Research Assistant Professor, Department of Molecular and Human Genetics
Ph.D., Purdue University, 2002
B.S., University of Novi Sad, Serbia, Yugoslavia, 1997
Dr. Sabo has been doing research in genomics since receiving her Ph.D. in 2002. She has significant experience in analysis of large-scale next-generation sequencing data and development and application of bioinformatic genomic analysis techniques. In her role as the HGSC analysis lead for the NIMH funded autism genetics project she played a major role in data analysis including development of lists of genome variants, discovery of de novo variants, quality analysis of the data, and integration strategies for datasets from different sequencing platforms. She contributed to developing the integrated pipeline for detecting structural variants from whole-genome and whole-exome sequencing data. Dr. Sabo is an expert in genotype-phenotype association analysis for complex traits as well as discovering candidate genes for suspected single-gene, Mendelian disorders based on trio exome sequencing data.
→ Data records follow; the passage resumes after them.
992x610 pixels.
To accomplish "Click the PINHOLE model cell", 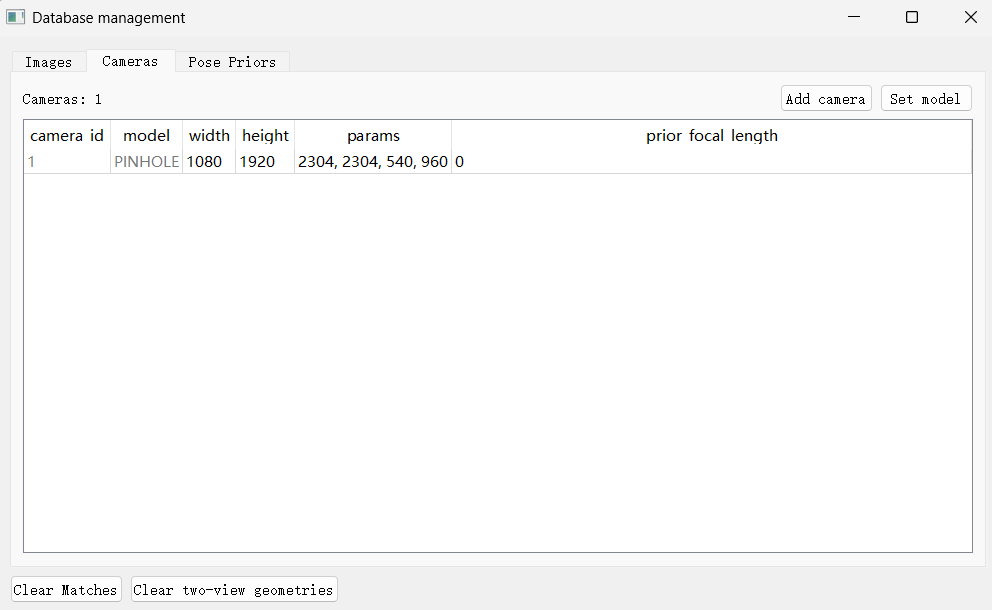I will (x=146, y=161).
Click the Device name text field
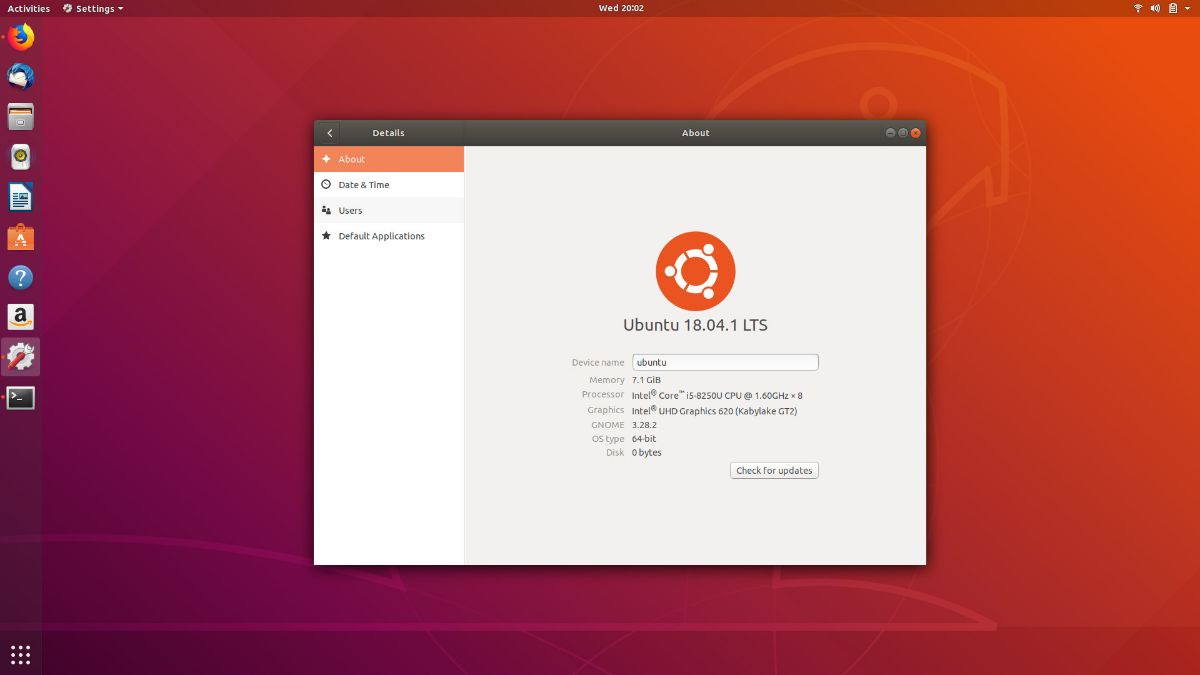Screen dimensions: 1200x675 [x=725, y=362]
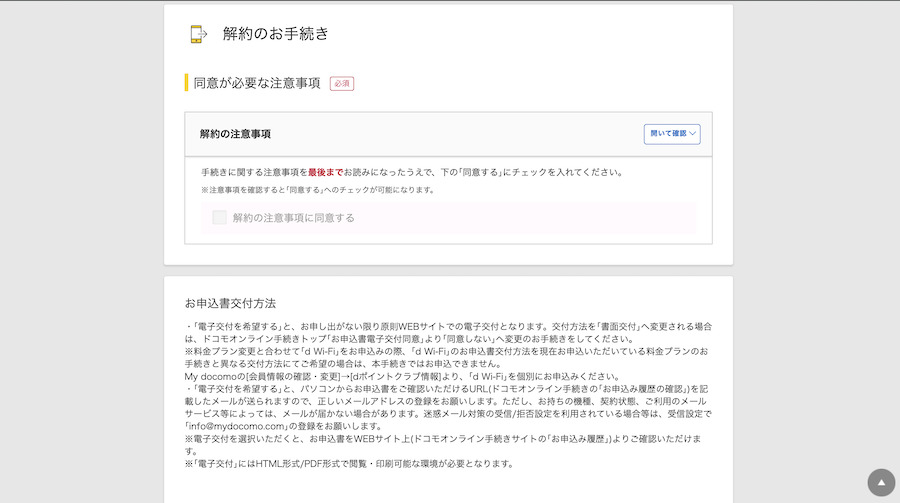This screenshot has width=900, height=503.
Task: Click the HTML形式/PDF形式 note line
Action: pyautogui.click(x=350, y=463)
Rare disease gene discovery
Dr. Sabo was the HGSC analysis lead for the whole exome sequencing of 500 trios for the SPARK autism initiative. These analyses enabled the return of CLIA validated pathogenic variants to 5% of the participants. She has a long-standing collaboration focused on patients with multiple congenital anomalies with the Center for Human Disease Modeling at Duke University. Their collaborative project has analyzed whole exome sequencing data from over 250 trios to date. Currently she is leading a study focusing on the genetics of intellectual disability. The study aims to establish the rate of Mendelian disorder diagnosis in adults with ID and enable evaluation of clinical utility and impact on families of a genetic diagnosis.
For families interested in enrolling in the study, more details can be found here:
Common disease genomics
Dr. Sabo has contributed to several common disease projects. She has led the analysis of whole exome sequencing in Hispanic children that identified novel genes associated with childhood obesity. She also conducted a genotype phenotype association study of blood lipid levels in samples from CHARGE cohort. For the NIMH-funded Autism Genetics Project she served as the center analysis lead, coordinating the HGSC analysis efforts, including QA/QC analyses, initial genotype phenotype association analysis, and data submission. She was also leading the HGSC analyses for a study of genomic contributors to the response to Hydroxyurea drug in sickle cell patients.
Genome variant identification and validation
For the BCM NIMH-funded Autism Genetics Project Dr. Sabo performed the quality analysis of the data, oversaw development of the initial genome variant lists, and developed methods to integrate datasets from different sequencing platforms. The analysis pipeline for orthogonal validation data that she developed has been used for several large-scale projects including TCGA, 1000 Genomes and MiCorTex. More recently she has been involved in detecting structural variants from both whole exome and whole genome sequencing data.